Activity:
Only the lines that contain the string "Viewport" belong in the answer; pull them from the records.

Records excerpted from a collection
^^^^^^^^^^^^^^^^

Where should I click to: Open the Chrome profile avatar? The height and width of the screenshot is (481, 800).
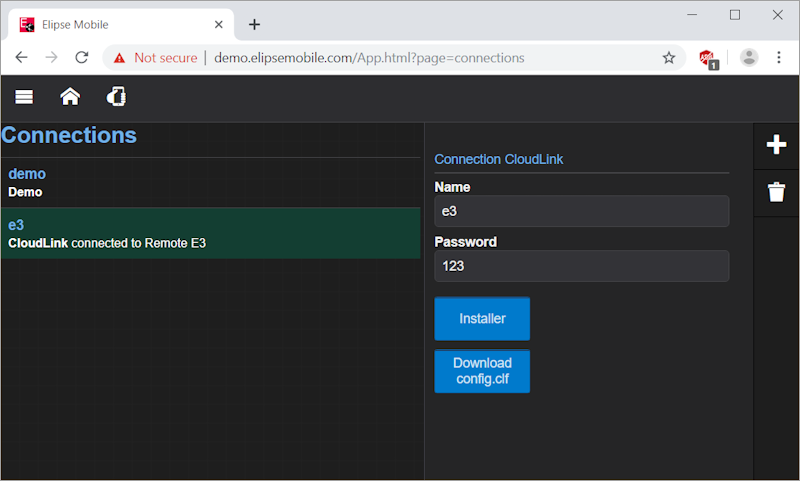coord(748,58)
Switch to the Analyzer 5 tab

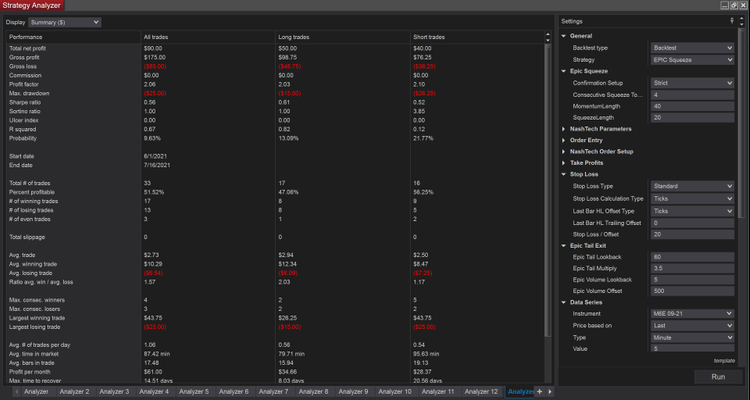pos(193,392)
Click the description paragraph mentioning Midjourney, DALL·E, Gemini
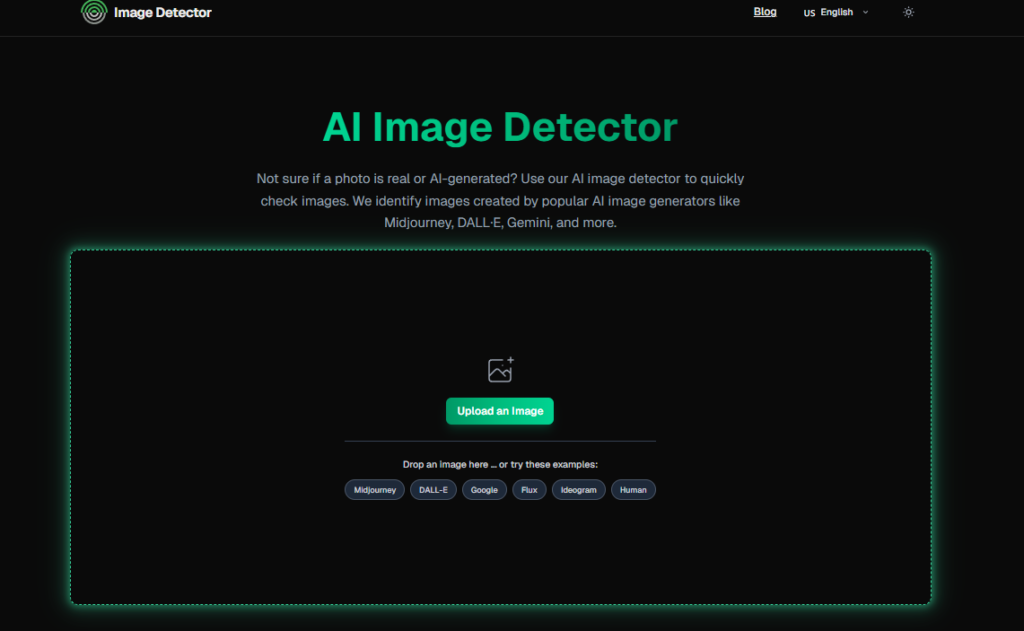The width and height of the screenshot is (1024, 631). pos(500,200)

^^^^^^^^^^^^^^^^

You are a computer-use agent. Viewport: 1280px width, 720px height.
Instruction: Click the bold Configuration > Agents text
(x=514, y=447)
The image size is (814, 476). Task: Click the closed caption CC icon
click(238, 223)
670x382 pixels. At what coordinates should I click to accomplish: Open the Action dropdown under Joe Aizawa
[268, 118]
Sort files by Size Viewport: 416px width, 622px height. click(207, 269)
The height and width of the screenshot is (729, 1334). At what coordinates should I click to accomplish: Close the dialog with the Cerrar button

^^^^^^^^^^^^^^^^

Answer space:
You are a computer-use agent. Viewport: 1280px width, 720px height.
Sort files by Size Viewport: 416px width, 622px height. click(207, 269)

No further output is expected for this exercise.